Solving the main technological hurdle — standardising an evaluation of buildings’ flaws — has been only half the battle for BlocPower. Banks see retrofits in poorer districts as subprime, partly because they have lost money in the past.
Baird cites the example of one New York lender which financed a boiler in a church. When the pastor did not pay, the bank went to recover the boiler and was flooded with negative headlines in local news. That made investors “really gun-shy”, Baird says.
NY Green Bank’s success at attracting new private sector interest in financing energy-efficiency projects in buildings has also been called into question. Some say their public financing has lagged behind the private sector, rather than coaxing capital into precedent-setting deals.
To date, the organisation has invested more than $1.3bn in environmental projects, focused heavily on wind and solar energy generation. But some clean energy advocates are urging it and other green banks to switch more financing to building upgrades, and providing help to prepare homes for extreme weather, improve ventilation, and swap gas boilers for electric heat pumps.
Alfred Griffin, the founding president of NY Green Bank who recently left and earlier this year joined Generate Capital, a private sustainable infrastructure investor, defends the bank’s record and says attracting private financing for improvements to building stock is not easy.

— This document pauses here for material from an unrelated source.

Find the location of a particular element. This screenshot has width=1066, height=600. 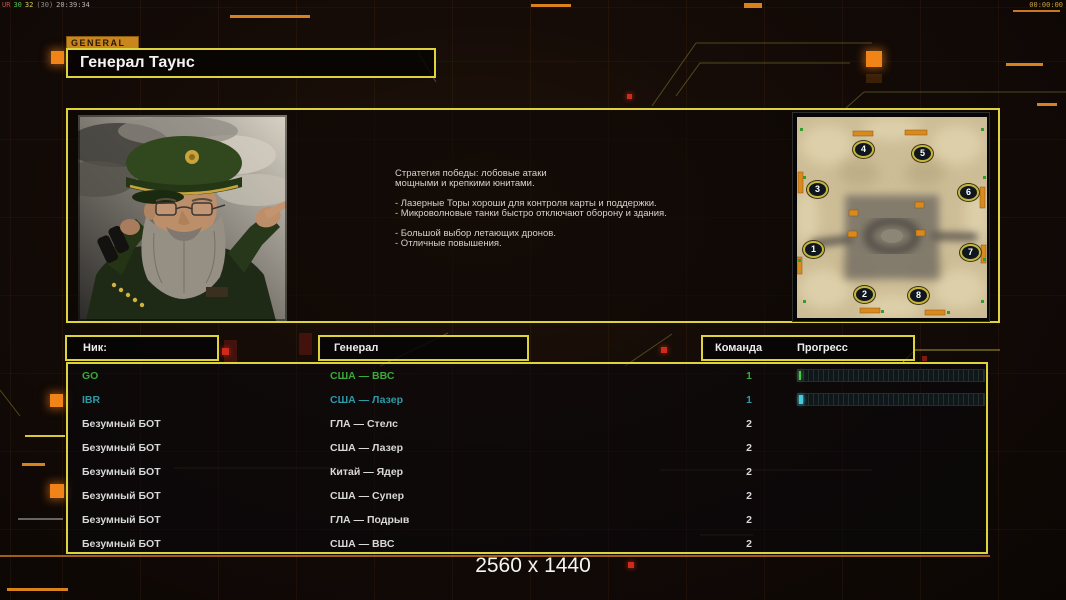

stats-overlay: UR 30 32 (30) 20:39:34 is located at coordinates (48, 5).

“That’s such a big opportunity — but there’s not as much activity in the market as we would like to see,” Griffin says. “And I think that’s not just a New York Green Bank perspective, that’s a general market frustration. We have to be responsive to where the market activity is.”
Adam Zurofsky, who oversaw the bank as New York’s former deputy secretary for energy and finance, also argues that there is little reason for impact investors to double up on projects once conventional finance is easily available. He says: “If you get to the point where you’re competing with Goldman and Citi to underwrite a deal, then you’ve won. You should move on.”